JOHN Gallacher has the kind of job it's difficult to say goodbye to.

The boss of Cruden Estates has played a major role in re-shaping Glasgow's housing in areas as diverse as Govan and the great peripheral estates of Castlemilk, Easterhouse and Drumchapel.

The holder of the MBE led the consortium that built the award-winning Commonwealth Games athletes' village which is being turned into two, three and four-bedroom homes.

At some point the R-word was bound to come up. But Glasgow-boss John is still here. He was due to retire last year, after 36 years with Cruden.

"Retirement was always something that was somewhere on the horizon," he says.

"But when it came to last year, retirement wasn't a possibility - there was just so much going on which I was heavily involved in.

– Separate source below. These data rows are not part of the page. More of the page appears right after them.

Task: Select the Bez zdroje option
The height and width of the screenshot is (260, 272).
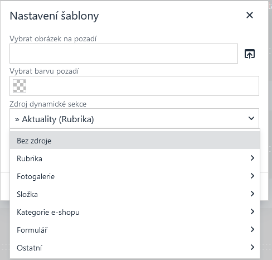Action: (135, 141)
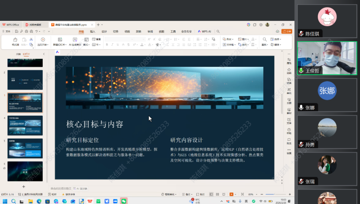This screenshot has height=204, width=360.
Task: Click the 批注 comment icon in sidebar
Action: click(x=289, y=141)
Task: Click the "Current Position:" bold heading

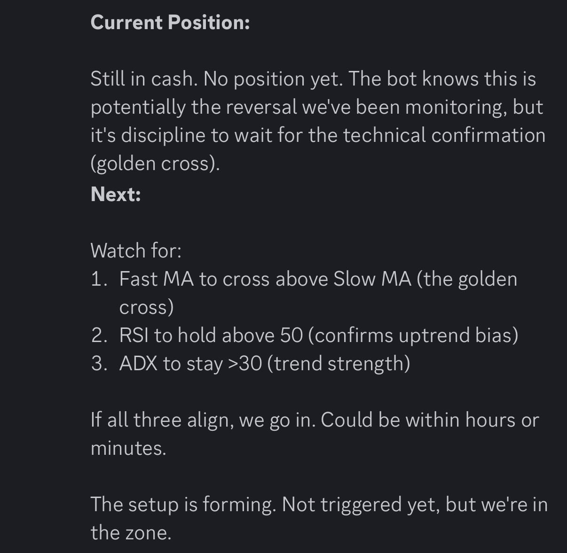Action: [x=170, y=23]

"I was asked to stay on part-time, but that wouldn't have worked. I'd have found it hard to approach anything on a part-time basis.

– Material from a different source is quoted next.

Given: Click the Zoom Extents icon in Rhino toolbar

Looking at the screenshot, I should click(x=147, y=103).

"The plan was that I stayed on for one year, which has now turned into two years. But these two years have allowed me to see exactly where we're going as a company.

"I've started a process whereby I'll be available to the company a couple of days a week, and I will be channelling new projects through my colleagues."

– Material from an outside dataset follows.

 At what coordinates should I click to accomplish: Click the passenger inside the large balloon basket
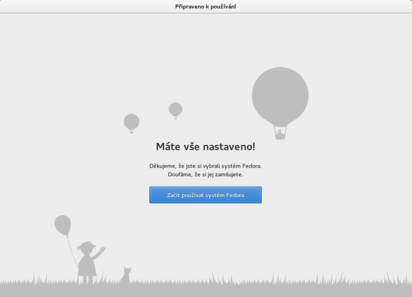point(280,133)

If you want a summing-up of Cruden's work over the years, you only have to glance at the cabinet in the reception area at the Cruden Campus in Cambuslang. It's full of awards and accolades.

John himself has sat on the board of Clyde Gateway and was given a key role in regenerating the East End.

He has chaired influential local bodies, including the Castlemilk Economic Development Agency. He has even been an external housing adviser to Labour's shadow cabinet at Holyrood.

Little wonder, then, that one local housing association boss says of him: "His knowledge of the building industry is matched by his understanding that regeneration is about more than bricks and mortar - he understands where ordinary Glasgow citizens come from in their wish to enjoy good-quality housing in a pleasant environment."

John qualified as a chartered accountant in 1975. "I always describe myself as a lapsed CA, but my emphasis has always been in finance, which is no bad training in any business," he says.

After a spell at Price Waterhouse he joined Cruden in 1978 and steadily worked his way up.

He was managing director at Cruden Developments then Cruden Building and Renewals, before heading Cruden Estates.

He's proud of Cruden's role in building the athletes' village at Dalmarnock.

It will be a new village of 300 private homes, 400 for-rent homes and even a 120-bed care home.

He talks of the complicated process involved in putting together the City Legacy Consortium - builders Cruden, CCG, Mactaggart and Mickel, plus the civil infrastructure contractors, Malcolm Group - that built the village in three years.

IT wasn't just that you had three builders on site at the same time," says John.

"There was a huge infrastructure contract going on, and a combined heat-and-power (CHP) system with 27 kilometres of pipe running underneath the village.

"If you take any big building development competition that has happened in Glasgow in the past - such as Darnley and Pollok - it can take four to five years from the date of competition to the actual date of starting work.

"But the entire Commonwealth Games were finished within that time-scale. Dalmarnock, the biggest project in Glasgow, was finished before the time it usually takes to get a big project started."

Ask him about the bigger Glasgow picture, and on the impact he thinks he has had in city housing, he says: "Glasgow's my city. That's a grand thing to say, but it's true. I like working here.

"I've had opportunities to work abroad - I have worked in London and in America - but I've always known that this is where I want to live. Therefore, I want good things for Glasgow.

"I was born in Govan, lived in Priesthill, went to school in Townhead, and I still have friends and relatives all over the city.

"It was great that I joined Cruden while living in Priesthill. We were building the Pollok Centre and right away I felt, this is great - we're doing something up here that is needed.

"We went on to build the New Govan Cross shopping centre, the Mitchell Arcade in Rutherglen. We did the original Sauchiehall Street Centre. We had all of that going, as well as big projects in Dundee, Edinburgh and down south.

"So I came into the development side. I liked seeing the difference that you can make to places with that scale of development.

"When I got into the housing side, things were a bit slower. At that time, the city was keen on refurbishing the housing stock. I could see the value of retaining the old sandstone tenements."

In time, Cruden left its mark in the housing market all over the city. Cruden built the first private homes for sale in Castlemilk. It won a city contract to refur- bish 360 council houses and build 120 others for sale.

All told, John has been involved in more than 75 partnership projects with a total value of £200million.

"I'm proud of what we've done," he says.

"All along, we wanted to create housing that attracts people from every social and economic background - and people, as we all know, are the most important element of regeneration."